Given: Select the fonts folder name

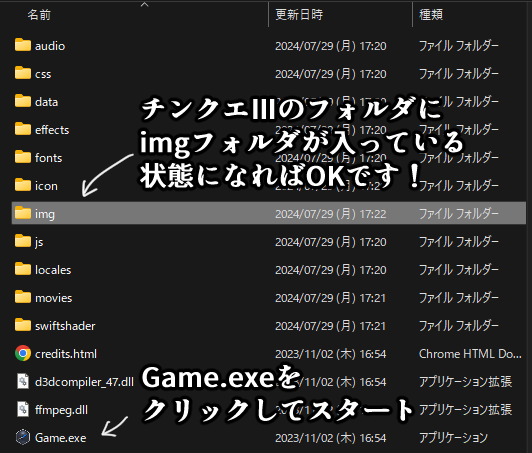Looking at the screenshot, I should (x=49, y=158).
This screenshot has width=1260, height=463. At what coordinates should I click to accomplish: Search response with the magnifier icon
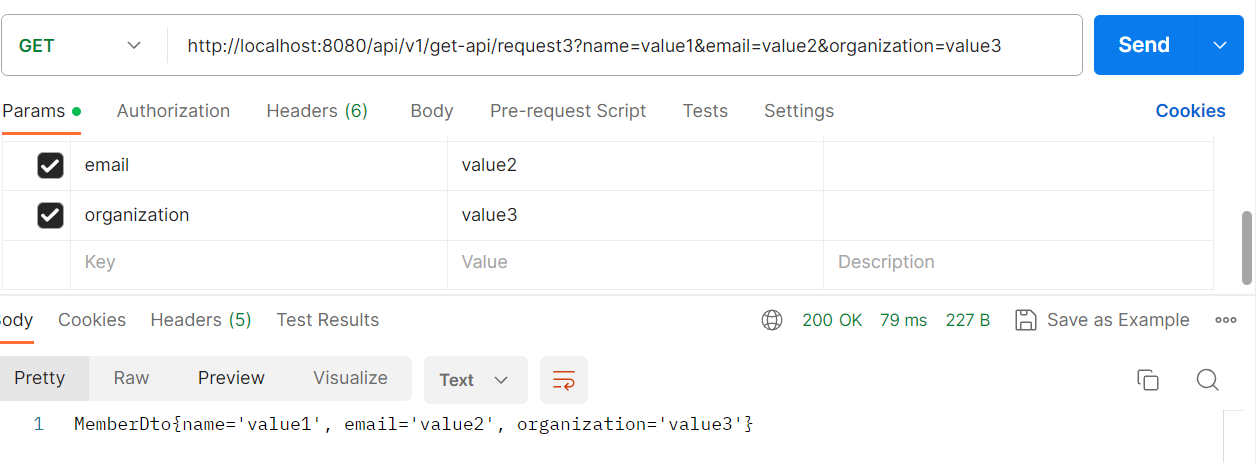(x=1207, y=379)
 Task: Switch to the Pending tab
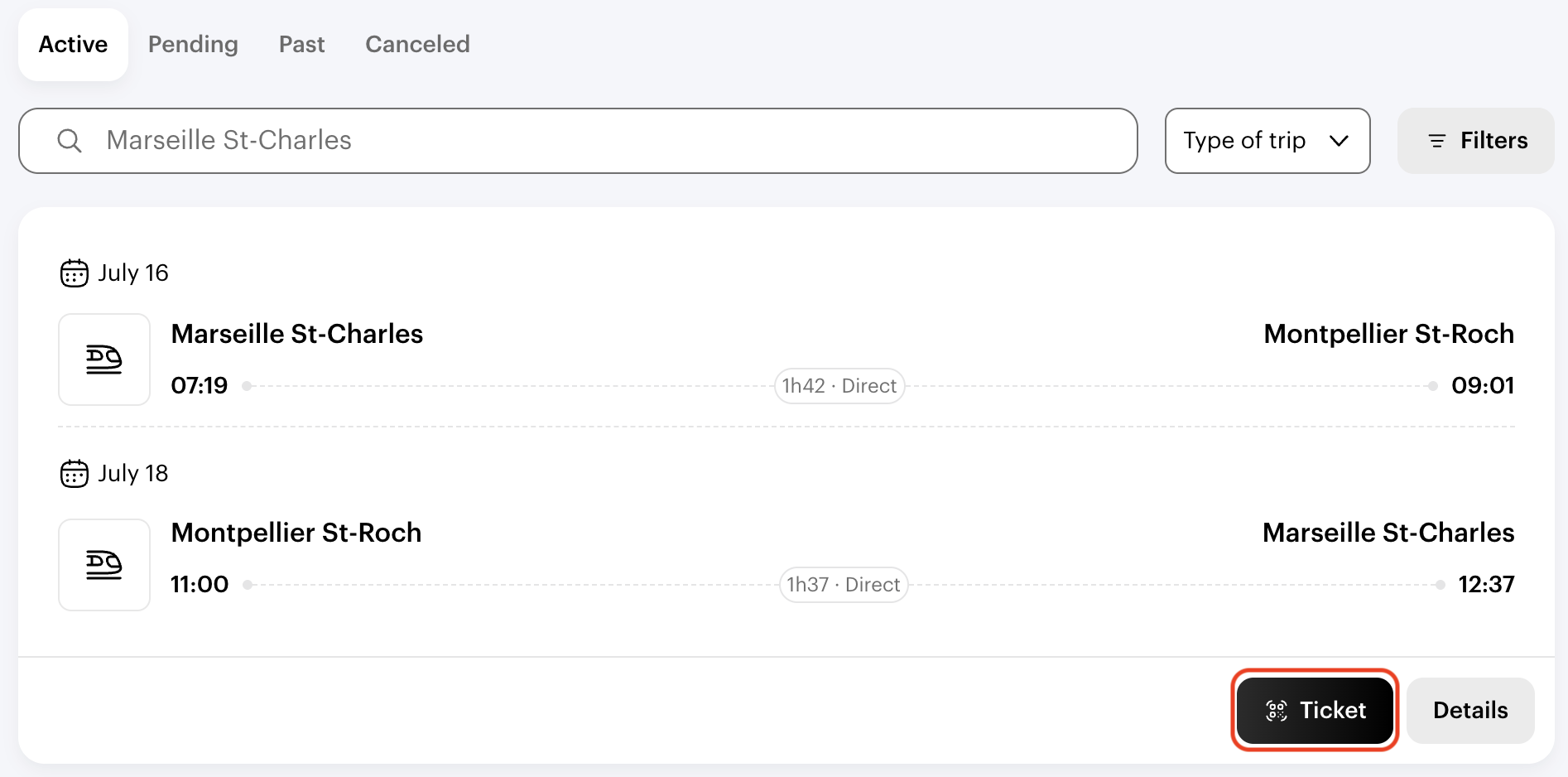193,45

· · · · · · ·

All of the entries need to be retyped word for word, pictures excluded.

*WRITTEN ANSWER*.
Given: Select the fonts folder name

Looking at the screenshot, I should (x=49, y=158).
This screenshot has width=1260, height=463. At what coordinates should I click to accomplish: Search response with the magnifier icon
(x=1207, y=379)
 Task: Switch to the Pending tab
193,45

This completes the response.